2022 Fiscal Year Annual Research Report
高次元共形場理論の実時間解析に基づく、双対な量子重力理論のダイナミクスの解明
Project/Area Number |
21J20750
|
Allocation Type | Single-year Grants |
Research Institution | The University of Tokyo |
Principal Investigator |
奥山 義隆 東京大学, 理学系研究科, 特別研究員(DC1)
|
Project Period (FY) |
2021-04-28 – 2024-03-31
|
Keywords | 臨界現象 / 共形場理論 |
Outline of Annual Research Achievements |
温度や磁場などの外部パラメーターを調節すると、物質は臨界現象と呼ばれる現象を示すことがある。臨界現象では物質量の冪的な振る舞いが観測されるとともに、現れる冪指数が物質の種類や詳細に依存せず、空間次元や対称性のみによって決まるという著しい普遍性を持つ。共形場理論はこのような臨界現象を記述する理論的枠組みである。 臨界現象を実験的に検証するときは、不純物や実験系を入れる容器の境界から来る効果を正しく勘定しないといけない。このような不純物や境界をまとめて欠陥と呼び、欠陥がある場合の臨界現象を記述する場の理論を欠陥付きの共形場理論と呼ぶ。本年度は欠陥付き共形場理論についての研究を中心に行なった。

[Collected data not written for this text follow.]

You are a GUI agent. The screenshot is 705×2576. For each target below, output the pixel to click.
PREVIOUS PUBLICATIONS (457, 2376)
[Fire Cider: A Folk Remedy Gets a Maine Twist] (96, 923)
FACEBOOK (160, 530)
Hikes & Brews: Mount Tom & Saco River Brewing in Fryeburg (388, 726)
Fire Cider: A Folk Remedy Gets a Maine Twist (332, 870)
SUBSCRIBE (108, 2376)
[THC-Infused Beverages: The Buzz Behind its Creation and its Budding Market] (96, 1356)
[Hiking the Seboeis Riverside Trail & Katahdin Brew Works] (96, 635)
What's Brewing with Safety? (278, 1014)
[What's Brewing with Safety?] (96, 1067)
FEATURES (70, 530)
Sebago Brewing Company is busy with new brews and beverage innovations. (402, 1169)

まずは欠陥付きの共形場理論の相関関数と欠陥のない共形場理論の相関関数の間に、鏡像法のような関係が成り立つことを指摘した(Phys.Rev.D 106 (2022) 8, L081701)。次にRychkovとTanによって開発された、共形対称性を含むいくつかの公理を置くことによって臨界現象を解析する手法に着目した。RychkovとTanによるオリジナルの論文では欠陥なしの臨界現象についてのもので、欠陥付きの共形場理論への拡張は大阪大学の山口哲氏によってなされていた。我々は発表論文(JHEP 03 (2023) 051)および(JHEP 03 (2023) 203)において、それをさらに発展させ、特に相関関数の解析性に着目することで、複合演算子を含む演算子のスペクトラムを求める手法を開発した。また、境界や線欠陥がある場合のO(N)模型に我々の枠組みを適用し、得られた解析が摂動計算によって得られた結果と合致することも確認した。我々の研究論文で行なった解析手法は、他の欠陥がある場合の臨界現象にも適用できると期待される。
|
Current Status of Research Progress |
Current Status of Research Progress
2: Research has progressed on the whole more than it was originally planned.
Reason
本年度は昨年度とは少し趣向を変え、欠陥付きの共形場理論についての研究を行なったものの、昨年度より多くの成果を出すことができたからである。この研究領域は、現在はあまりメジャーではないものの、欠陥というありふれたオブジェクトを扱っているだけに、これから多くの人間が参入していくと予想される。また、ゲージ/重力対応によると、欠陥付きの共形場理論はD-brane存在下での重力理論と双対関係になっていると予想されている。この予想に従えば、我々の研究は将来的に本研究課題の目的である量子重力理論のダイナミクスを理解するのに役に立つことが期待されている。
|
Strategy for Future Research Activity |
来年度も引き続き欠陥付きの共形場理論についての研究を続けていきたい。具体的に、欠陥がある場合の場の量子論の繰り込み群の流れの流れを調べていく。まずはそのために、我々の発展させた公理的手法を他の異なる模型に適用し、欠陥がある場合のくりこみ群の流れの具体例を増やしていきたい。
残念ながら年度内に出版するには間に合わなかったが、令和4年度は素粒子理論の研究と並行して、そこから着想を得た数学の論文も書くことができた(arxiv.2301.04629)。今年度も素粒子理論という枠組みに囚われずに研究を進めていきたい。